Nicola Ghiuselev (Bulgarian: Никола Гюзелев) (also Gyuzelev; 17 August 1936 – 16 May 2014) was a Bulgarian operatic bass, particularly associated with the Italian and Russian repertories.

Biography 
Ghiuselev was born on 17 August 1936 in Pavlikeni. He was the son of Nicolai Ghiuselev and Elisaveta Ghiuseleva.  He studied painting at the Academy of Arts in Sofia, and later voice at the school of the National Opera of Sofia, with Christo Brambarov. He made his stage debut with that company, as Timur in Turandot, in 1960. In 1965, with the Sofia Opera, he toured Germany, the Netherlands and France, and made his debut at the Metropolitan Opera of New York,  as Ramfis in Aida, quickly followed by King Philip II in Don Carlo, and the title role in Boris Godunov. In two seasons with the Met, he sang as Raimondo in Lucia di Lammermoor, the Commendatore in Don Giovanni, Colline in La bohème.

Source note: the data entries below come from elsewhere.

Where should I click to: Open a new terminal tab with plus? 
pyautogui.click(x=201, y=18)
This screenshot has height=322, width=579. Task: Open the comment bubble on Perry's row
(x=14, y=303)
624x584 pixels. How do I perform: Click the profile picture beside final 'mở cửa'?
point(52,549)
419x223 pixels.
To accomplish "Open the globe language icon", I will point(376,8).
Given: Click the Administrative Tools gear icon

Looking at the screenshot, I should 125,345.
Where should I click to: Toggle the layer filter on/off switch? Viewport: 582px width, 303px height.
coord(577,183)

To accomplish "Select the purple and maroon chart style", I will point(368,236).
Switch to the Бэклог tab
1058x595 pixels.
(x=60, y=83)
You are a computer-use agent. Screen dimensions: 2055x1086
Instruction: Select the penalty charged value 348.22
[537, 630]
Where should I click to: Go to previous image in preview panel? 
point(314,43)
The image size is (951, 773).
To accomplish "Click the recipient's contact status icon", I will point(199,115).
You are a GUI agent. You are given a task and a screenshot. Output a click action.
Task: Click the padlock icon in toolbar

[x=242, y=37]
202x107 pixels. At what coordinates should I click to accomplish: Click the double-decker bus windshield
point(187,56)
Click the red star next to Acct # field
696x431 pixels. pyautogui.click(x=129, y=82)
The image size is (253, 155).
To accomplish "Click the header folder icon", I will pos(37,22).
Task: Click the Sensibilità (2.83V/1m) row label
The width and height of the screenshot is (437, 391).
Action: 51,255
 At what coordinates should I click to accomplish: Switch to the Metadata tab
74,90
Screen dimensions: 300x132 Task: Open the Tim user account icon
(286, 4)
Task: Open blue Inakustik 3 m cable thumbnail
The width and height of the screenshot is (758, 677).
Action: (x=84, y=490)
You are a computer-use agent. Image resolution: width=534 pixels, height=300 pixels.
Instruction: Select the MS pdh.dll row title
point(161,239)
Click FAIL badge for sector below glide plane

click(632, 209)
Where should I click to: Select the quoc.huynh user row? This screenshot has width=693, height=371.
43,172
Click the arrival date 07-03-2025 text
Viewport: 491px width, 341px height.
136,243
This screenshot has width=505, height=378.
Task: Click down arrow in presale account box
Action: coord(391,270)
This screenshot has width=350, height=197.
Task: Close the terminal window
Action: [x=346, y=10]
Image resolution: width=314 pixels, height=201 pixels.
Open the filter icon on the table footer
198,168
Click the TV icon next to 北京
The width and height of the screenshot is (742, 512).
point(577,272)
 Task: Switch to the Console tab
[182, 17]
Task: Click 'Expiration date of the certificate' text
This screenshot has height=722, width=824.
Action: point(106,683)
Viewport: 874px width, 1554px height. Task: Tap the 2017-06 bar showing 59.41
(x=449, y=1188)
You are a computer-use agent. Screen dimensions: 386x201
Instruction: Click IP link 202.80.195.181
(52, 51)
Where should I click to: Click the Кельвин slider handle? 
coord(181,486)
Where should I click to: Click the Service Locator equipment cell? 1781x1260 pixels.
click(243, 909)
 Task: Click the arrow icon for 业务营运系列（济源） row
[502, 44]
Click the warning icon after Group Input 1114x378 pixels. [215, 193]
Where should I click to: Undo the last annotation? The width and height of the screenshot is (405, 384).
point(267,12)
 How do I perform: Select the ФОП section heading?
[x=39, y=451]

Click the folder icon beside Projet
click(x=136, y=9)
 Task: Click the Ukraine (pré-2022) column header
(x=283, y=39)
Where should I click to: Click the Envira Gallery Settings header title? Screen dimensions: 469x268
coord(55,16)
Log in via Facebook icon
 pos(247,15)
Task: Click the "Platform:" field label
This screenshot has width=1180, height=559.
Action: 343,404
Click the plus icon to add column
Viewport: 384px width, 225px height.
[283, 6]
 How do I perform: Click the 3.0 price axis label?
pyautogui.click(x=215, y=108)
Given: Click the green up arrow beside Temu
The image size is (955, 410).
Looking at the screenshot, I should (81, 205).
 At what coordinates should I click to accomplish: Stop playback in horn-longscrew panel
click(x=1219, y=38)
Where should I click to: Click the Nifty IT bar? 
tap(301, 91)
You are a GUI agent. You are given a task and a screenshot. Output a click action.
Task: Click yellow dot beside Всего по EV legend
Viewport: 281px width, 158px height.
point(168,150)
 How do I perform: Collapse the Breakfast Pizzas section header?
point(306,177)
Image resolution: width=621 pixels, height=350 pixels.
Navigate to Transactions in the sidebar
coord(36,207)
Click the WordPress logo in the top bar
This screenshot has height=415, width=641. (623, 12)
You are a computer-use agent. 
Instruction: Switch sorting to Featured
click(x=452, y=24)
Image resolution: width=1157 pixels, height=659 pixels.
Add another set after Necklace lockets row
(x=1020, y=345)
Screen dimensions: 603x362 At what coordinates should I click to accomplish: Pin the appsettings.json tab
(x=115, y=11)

Important debuts followed at the Berlin State Opera, La Scala in Milan, the Vienna State Opera, the Monte Carlo Opera, the Palais Garnier in Paris, the Liceo in Barcelona, the San Carlo in Naples, the Royal Opera House in London, the Verona Arena, the Salzburg Festival, the Holland Festival, he also appeared in Moscow, Saint Petersburg, Prague, Budapest, Warsaw, Marseille, Toulouse, Chicago, Houston, among others. 

Other notable roles include; Mephistopheles in Faust, Creonte in Medea, Padre Guardiano in La forza del destino, Banquo in Macbeth, Zaccaria in Nabucco, Silva in Ernani, Enrico in Anna Bolena, Galitzky in Prince Igor, the four villains in The Tales of Hoffmann, Mosè in Mosè in Egitto, Marcel in Les Huguenots, Gremin in Eugene Onegin, etc.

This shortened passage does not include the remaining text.